Example 4: Analysis of Viscosity of AOAG hydrogel at different temperatues

[0089] Viscosity of the AOAG hydrogel was measured at various temperatures such as 200 C, 280 C, and 370 C. Modualtion of viscosity is one of the main limiations of various AOAG hydrogels which be overcome by the current invention.
[0090] FIG 16 illustrates the graph of viscosity of AOAG hydrogel at various temperatures. The graph depicts constant viscosity throughout the change in shear rate.
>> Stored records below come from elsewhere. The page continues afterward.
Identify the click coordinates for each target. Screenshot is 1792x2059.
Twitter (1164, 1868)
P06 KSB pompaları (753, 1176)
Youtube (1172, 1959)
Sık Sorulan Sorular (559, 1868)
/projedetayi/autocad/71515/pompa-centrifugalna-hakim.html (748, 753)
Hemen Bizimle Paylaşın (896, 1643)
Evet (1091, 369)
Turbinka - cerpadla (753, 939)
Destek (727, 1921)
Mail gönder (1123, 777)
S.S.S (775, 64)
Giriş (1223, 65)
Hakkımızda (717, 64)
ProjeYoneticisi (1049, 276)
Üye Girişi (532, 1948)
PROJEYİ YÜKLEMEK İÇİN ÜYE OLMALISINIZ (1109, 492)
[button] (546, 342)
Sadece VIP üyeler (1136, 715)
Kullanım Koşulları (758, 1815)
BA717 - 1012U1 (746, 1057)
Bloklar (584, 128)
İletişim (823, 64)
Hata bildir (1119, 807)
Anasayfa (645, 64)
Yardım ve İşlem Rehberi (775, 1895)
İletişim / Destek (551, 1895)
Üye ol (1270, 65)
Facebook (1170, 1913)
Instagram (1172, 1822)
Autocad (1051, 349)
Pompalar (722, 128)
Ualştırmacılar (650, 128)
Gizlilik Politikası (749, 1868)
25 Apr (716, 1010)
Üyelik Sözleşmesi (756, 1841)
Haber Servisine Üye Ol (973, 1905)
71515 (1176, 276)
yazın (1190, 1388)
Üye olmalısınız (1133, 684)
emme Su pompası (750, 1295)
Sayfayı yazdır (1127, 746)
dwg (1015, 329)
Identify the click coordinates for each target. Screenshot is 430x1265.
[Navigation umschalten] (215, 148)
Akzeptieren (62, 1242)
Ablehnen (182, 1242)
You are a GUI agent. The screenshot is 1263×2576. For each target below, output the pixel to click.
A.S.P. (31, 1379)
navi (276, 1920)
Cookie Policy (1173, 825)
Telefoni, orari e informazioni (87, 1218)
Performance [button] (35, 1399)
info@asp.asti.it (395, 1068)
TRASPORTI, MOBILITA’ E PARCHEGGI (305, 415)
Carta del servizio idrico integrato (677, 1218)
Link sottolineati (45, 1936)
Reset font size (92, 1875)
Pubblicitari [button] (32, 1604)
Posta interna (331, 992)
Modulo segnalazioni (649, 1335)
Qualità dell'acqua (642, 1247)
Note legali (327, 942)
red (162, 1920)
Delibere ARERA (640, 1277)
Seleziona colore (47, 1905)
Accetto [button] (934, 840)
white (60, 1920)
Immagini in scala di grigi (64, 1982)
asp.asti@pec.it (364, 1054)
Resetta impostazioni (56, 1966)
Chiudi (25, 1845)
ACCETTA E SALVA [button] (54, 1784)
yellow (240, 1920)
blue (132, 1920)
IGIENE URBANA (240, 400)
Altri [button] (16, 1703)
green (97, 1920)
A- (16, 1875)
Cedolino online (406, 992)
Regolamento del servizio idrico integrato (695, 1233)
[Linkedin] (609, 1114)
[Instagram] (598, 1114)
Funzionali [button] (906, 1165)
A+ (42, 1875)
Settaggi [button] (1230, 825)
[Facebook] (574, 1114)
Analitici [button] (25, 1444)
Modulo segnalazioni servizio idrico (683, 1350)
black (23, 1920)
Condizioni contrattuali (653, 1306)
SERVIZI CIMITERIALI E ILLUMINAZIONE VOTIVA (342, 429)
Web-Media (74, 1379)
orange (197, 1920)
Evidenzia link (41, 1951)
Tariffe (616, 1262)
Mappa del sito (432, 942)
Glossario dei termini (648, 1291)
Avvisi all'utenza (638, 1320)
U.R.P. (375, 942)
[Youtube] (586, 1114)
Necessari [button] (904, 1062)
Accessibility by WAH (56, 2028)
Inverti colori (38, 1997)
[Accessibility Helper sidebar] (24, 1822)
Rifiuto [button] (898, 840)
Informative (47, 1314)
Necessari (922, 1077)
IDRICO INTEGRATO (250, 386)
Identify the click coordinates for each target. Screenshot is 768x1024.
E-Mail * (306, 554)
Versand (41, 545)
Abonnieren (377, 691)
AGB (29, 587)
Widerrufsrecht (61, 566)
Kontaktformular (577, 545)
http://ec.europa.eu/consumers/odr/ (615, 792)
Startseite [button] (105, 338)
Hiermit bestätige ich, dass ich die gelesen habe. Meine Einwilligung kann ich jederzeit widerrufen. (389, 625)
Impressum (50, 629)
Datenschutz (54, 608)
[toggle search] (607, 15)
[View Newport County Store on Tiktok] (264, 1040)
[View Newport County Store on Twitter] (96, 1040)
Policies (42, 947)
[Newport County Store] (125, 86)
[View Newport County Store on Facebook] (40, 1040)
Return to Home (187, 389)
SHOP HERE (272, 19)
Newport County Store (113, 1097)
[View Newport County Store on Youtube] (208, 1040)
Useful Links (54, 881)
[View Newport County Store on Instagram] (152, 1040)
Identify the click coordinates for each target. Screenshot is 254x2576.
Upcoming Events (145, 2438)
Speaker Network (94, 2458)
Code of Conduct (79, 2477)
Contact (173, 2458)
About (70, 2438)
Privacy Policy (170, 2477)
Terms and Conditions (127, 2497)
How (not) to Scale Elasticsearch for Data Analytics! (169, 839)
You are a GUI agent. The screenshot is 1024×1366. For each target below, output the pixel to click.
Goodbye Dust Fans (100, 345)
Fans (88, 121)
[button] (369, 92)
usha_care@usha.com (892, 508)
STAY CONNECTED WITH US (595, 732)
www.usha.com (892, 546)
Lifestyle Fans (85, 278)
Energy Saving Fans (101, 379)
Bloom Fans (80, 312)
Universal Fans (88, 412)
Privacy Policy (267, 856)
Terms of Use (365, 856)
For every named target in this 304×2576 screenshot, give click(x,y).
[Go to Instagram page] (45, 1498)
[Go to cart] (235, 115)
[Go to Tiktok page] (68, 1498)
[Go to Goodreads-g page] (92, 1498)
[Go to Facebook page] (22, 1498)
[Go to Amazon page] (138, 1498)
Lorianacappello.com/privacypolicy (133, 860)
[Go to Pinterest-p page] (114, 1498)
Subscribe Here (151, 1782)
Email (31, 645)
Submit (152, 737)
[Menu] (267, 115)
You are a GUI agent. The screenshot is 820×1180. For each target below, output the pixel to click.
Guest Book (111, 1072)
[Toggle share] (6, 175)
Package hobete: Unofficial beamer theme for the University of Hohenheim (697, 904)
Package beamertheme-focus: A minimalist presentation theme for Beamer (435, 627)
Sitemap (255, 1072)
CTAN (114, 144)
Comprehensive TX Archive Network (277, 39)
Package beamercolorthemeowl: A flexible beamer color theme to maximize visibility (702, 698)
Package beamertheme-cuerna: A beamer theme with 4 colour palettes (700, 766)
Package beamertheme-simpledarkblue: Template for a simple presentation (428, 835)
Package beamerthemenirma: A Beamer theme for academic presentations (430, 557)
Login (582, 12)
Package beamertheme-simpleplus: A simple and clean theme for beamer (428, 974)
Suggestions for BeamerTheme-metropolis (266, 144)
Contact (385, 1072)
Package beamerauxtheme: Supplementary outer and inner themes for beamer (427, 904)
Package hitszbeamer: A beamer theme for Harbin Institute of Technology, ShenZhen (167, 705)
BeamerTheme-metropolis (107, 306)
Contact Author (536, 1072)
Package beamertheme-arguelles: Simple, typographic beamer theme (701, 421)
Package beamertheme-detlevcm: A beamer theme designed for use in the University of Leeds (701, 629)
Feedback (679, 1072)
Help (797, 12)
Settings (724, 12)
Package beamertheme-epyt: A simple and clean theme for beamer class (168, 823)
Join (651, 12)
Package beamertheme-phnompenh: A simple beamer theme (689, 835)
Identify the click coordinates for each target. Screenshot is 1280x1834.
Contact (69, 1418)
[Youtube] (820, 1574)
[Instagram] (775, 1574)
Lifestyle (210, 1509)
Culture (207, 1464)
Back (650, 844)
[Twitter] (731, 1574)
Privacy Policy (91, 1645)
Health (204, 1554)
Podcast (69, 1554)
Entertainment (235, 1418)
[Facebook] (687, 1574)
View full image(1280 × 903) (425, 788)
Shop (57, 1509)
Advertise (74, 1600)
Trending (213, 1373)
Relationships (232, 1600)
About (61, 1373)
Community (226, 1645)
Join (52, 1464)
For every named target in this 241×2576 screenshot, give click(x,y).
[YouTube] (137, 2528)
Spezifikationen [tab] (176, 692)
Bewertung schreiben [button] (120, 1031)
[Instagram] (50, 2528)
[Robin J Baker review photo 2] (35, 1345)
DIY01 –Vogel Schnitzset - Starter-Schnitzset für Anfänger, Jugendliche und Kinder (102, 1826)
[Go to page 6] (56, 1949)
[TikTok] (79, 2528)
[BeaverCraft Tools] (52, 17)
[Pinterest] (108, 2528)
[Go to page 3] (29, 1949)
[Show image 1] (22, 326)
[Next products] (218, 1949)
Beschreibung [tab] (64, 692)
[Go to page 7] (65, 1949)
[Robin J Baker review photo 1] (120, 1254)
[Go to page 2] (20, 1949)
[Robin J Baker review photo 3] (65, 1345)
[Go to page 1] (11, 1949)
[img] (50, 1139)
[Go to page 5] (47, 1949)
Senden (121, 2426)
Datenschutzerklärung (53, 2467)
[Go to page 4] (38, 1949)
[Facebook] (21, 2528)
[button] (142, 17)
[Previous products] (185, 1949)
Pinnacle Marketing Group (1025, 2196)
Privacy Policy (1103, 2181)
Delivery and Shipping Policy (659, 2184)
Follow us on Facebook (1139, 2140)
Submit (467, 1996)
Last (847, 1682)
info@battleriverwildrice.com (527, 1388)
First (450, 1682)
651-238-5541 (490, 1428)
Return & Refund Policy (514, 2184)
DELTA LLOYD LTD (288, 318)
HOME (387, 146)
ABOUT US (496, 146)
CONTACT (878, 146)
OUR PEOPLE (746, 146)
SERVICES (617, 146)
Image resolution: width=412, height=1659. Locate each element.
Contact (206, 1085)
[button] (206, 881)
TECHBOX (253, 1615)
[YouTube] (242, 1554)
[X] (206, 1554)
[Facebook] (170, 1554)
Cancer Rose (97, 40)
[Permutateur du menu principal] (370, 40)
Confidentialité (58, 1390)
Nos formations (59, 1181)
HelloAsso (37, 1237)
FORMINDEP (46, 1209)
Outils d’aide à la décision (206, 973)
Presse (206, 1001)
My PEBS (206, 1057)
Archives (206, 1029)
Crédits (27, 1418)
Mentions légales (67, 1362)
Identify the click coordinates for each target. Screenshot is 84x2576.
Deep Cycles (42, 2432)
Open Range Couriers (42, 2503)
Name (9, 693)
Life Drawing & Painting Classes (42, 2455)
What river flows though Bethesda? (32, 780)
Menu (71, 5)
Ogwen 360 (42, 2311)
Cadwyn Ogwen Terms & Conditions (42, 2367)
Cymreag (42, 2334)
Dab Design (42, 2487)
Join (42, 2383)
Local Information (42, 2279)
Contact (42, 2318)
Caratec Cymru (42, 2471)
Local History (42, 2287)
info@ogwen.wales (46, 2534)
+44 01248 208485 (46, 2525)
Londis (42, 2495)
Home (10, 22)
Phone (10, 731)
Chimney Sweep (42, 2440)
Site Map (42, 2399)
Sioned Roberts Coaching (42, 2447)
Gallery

[0091] The formulation of the present invention discloses biocompatible and degradable fabricating material for 3D bioprinting. The formulation comprises alginate, sodium alginate and oxidized sodium alginate hydrogel. The formulation uses natural polymers which possess inherent biocompatibility and biodegradability along with nonimmunogenic properties. Dual crosslinking mechanism is observed in the present invention. The dual crosslinking helps in modulating the viscosity of the AOAG hydrogel which is a crucial parameter for bioprinting. Oxidized alginate present in the AOAG hydrogel allows faster degradation of the 3D construct to facilitate the cells to secrete their extracellular matrix. The formulation also exhibits greater cell viability.